■ Assigned task: Please copy exactly the lines from the top of the data through the line containing "This screenshot has width=1024, height=1024.", and nothing else.

Data supplied Block Start

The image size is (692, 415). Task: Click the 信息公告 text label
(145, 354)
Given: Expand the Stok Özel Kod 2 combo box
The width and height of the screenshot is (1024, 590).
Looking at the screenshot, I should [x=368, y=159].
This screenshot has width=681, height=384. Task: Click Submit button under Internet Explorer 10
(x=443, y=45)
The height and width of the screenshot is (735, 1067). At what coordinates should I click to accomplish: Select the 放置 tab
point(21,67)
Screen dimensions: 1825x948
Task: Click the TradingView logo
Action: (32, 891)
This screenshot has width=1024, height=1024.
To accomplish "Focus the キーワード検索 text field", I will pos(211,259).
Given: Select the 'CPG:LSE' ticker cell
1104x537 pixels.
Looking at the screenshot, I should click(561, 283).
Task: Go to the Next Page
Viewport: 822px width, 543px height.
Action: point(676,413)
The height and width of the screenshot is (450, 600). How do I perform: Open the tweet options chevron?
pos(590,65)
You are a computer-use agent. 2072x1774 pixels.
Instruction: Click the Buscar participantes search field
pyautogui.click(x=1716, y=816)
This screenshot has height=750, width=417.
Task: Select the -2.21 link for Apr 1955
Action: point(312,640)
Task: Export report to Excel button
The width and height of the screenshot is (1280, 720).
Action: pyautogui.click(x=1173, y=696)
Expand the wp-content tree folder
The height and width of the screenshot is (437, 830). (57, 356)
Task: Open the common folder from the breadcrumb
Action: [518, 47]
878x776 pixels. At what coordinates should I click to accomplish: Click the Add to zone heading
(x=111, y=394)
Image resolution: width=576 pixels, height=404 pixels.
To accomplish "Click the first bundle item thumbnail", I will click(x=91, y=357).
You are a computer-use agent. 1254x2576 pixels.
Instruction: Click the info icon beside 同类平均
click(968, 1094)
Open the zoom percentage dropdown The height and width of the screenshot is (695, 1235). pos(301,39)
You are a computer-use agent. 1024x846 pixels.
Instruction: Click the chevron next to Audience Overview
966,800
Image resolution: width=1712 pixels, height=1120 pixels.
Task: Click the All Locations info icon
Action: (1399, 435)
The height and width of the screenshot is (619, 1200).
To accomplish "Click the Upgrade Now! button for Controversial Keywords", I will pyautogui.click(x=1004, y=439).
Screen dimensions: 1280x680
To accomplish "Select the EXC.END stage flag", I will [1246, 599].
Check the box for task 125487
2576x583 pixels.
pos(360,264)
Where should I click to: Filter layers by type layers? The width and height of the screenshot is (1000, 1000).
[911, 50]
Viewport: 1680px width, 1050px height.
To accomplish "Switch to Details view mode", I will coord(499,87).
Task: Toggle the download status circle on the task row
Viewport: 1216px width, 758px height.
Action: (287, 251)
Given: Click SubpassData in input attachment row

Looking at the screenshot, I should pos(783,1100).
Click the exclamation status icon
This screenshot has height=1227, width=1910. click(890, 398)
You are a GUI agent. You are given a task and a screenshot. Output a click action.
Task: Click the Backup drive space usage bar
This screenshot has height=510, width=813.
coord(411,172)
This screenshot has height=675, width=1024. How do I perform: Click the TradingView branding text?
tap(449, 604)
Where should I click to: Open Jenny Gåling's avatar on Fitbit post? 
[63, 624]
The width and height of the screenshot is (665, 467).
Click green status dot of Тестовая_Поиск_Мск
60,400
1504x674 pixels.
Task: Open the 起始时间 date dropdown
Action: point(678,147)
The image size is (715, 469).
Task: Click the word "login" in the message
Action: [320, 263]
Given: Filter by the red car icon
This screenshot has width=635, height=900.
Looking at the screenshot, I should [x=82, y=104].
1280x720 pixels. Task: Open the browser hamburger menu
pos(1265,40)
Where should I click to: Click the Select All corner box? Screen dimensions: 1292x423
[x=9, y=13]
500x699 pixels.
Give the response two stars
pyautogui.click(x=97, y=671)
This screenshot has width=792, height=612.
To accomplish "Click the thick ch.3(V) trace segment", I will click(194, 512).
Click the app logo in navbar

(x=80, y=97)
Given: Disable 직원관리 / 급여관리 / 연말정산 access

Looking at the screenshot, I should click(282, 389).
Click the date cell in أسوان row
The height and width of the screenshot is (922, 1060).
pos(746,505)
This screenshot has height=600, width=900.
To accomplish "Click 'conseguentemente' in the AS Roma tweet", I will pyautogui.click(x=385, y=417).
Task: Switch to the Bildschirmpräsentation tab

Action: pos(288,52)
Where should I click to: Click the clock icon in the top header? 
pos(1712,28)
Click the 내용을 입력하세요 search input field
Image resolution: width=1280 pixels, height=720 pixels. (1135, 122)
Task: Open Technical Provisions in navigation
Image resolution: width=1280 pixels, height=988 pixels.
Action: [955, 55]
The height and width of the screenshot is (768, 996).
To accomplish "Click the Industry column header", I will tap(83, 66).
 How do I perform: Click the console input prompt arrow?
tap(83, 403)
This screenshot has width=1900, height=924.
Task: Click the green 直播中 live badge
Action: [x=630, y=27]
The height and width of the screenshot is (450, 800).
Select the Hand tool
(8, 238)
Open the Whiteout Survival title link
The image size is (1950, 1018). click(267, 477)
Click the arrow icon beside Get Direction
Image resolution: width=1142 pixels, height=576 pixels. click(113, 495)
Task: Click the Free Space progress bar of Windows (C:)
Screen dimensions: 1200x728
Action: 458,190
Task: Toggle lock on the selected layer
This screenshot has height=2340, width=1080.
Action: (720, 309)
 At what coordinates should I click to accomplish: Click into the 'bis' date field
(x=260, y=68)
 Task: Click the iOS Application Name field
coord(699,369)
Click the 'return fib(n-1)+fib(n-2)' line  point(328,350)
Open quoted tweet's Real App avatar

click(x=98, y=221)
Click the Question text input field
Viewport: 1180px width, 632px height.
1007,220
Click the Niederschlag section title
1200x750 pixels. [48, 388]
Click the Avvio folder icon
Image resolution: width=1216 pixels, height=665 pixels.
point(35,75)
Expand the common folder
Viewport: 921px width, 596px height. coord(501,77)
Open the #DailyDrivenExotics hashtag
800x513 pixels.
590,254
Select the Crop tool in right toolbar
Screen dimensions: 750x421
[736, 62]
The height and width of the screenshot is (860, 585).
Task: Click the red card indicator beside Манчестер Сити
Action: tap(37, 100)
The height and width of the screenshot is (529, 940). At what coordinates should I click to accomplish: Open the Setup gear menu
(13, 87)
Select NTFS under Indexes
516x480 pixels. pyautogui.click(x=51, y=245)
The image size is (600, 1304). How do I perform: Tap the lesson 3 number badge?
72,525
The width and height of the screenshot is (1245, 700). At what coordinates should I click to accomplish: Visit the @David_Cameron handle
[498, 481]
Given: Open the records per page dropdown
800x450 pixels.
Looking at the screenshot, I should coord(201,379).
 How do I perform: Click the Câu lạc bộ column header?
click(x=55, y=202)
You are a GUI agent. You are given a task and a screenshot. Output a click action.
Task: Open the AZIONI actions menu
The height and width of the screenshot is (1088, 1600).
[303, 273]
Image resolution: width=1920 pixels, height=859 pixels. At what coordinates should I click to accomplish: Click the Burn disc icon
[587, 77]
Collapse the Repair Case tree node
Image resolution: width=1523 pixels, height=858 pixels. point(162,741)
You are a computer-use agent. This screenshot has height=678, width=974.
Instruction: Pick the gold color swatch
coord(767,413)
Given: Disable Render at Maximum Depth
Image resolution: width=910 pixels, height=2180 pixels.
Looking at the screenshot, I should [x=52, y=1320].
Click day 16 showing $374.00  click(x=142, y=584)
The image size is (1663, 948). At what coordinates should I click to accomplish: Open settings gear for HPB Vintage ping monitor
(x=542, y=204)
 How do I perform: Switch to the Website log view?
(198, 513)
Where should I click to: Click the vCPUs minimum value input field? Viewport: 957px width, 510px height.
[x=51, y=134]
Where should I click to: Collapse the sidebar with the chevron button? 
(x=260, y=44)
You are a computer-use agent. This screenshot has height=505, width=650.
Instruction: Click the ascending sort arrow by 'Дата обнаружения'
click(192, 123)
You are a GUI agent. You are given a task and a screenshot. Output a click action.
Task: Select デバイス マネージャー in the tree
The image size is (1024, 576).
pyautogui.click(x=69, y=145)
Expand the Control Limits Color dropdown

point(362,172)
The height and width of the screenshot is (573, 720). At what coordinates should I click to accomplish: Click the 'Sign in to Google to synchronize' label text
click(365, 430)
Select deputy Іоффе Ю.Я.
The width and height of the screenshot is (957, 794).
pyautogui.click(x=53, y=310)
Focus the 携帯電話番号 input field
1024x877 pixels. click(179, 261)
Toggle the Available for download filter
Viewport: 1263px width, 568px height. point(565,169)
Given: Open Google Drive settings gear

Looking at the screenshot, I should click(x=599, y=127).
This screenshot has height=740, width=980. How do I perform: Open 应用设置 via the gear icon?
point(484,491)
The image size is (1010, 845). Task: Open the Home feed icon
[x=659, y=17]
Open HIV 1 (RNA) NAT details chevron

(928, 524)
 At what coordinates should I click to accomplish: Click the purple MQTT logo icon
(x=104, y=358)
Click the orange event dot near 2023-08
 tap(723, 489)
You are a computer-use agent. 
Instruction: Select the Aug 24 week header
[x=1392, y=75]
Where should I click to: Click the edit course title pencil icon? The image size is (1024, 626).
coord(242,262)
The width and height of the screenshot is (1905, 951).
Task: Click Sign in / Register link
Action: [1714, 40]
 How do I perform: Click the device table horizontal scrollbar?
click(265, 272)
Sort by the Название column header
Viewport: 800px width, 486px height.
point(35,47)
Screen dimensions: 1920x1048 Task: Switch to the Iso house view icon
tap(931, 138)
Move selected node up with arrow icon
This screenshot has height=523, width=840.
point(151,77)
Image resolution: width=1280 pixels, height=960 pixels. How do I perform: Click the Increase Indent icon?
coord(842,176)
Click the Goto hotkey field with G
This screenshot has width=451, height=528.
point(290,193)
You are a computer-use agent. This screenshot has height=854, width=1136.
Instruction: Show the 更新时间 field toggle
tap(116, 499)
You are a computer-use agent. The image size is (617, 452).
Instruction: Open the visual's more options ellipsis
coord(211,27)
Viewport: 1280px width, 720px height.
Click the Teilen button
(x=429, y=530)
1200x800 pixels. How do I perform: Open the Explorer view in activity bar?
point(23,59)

Data supplied Block End

■ Your solution:
The image size is (692, 415). Task: Click the 信息公告 text label
(145, 354)
Given: Expand the Stok Özel Kod 2 combo box
The width and height of the screenshot is (1024, 590).
Looking at the screenshot, I should [x=368, y=159].
This screenshot has width=681, height=384. Task: Click Submit button under Internet Explorer 10
(x=443, y=45)
The height and width of the screenshot is (735, 1067). At what coordinates should I click to accomplish: Select the 放置 tab
point(21,67)
Screen dimensions: 1825x948
Task: Click the TradingView logo
Action: (32, 891)
This screenshot has width=1024, height=1024.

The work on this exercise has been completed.